Catherine Rampell at Economix has a post on Pew Research Report’s study (pdf) of generational divides in views towards government. She pulls out a number of interesting tidbits. The main finding is that,
Based on the 2009 survey data in this report, Millennials appear to be more pro-government, pro-regulation and pro-market-intervention than older generations
However, she rightly cautions that,
Some of this divide may be due to mere youth; perhaps people get more antigovernment, and more conservative, as they age…Disentangling the cohort effects from the life-cycle effects is difficult. Much of the survey data Pew has collected doesn’t go far back enough to determine whether earlier generations were equally pro-government and liberal in their own youth.
Nevertheless, some of the more specific questions have interesting ramifications.
While social “pendulum” theory might predict a swing towards government in this past year’s data, most of the numbers actually trend against government from 2007 to 2009.
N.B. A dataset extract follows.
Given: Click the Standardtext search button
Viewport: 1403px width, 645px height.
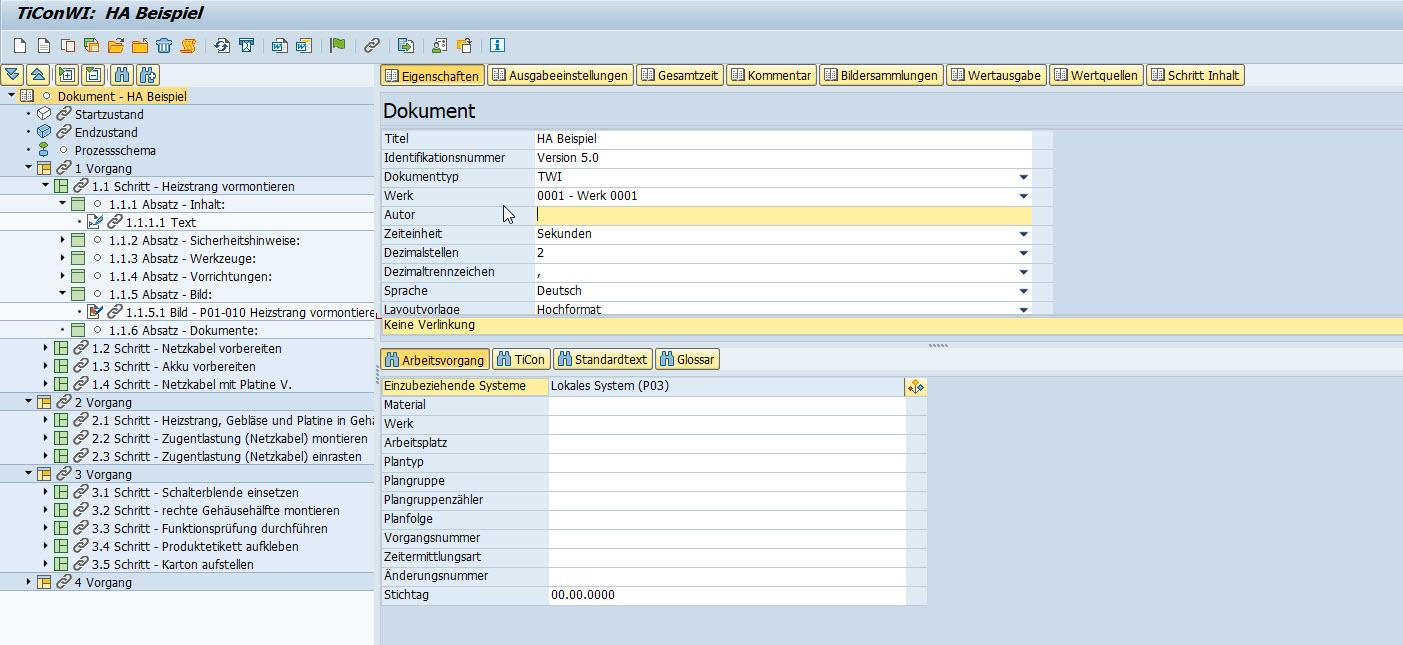Looking at the screenshot, I should (x=603, y=360).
Overall, I tend to take these differences with the grain of salt recommended in the “cohort” disclaimer. The gaps aren’t big enough to be explainable by much more than relative youth. It is curious though that numbers like the “safety net” question have trended downwards in the last year; mistrust of government is certainly rampant after the bailout, yet other polls seem to show most Americans believe strongly in unemployment insurance and the like. Perhaps this is a case like health care reform where the question is too general and the components of the entity in question are much more popular than the entity itself. Either way, the survey has a lot to dig into.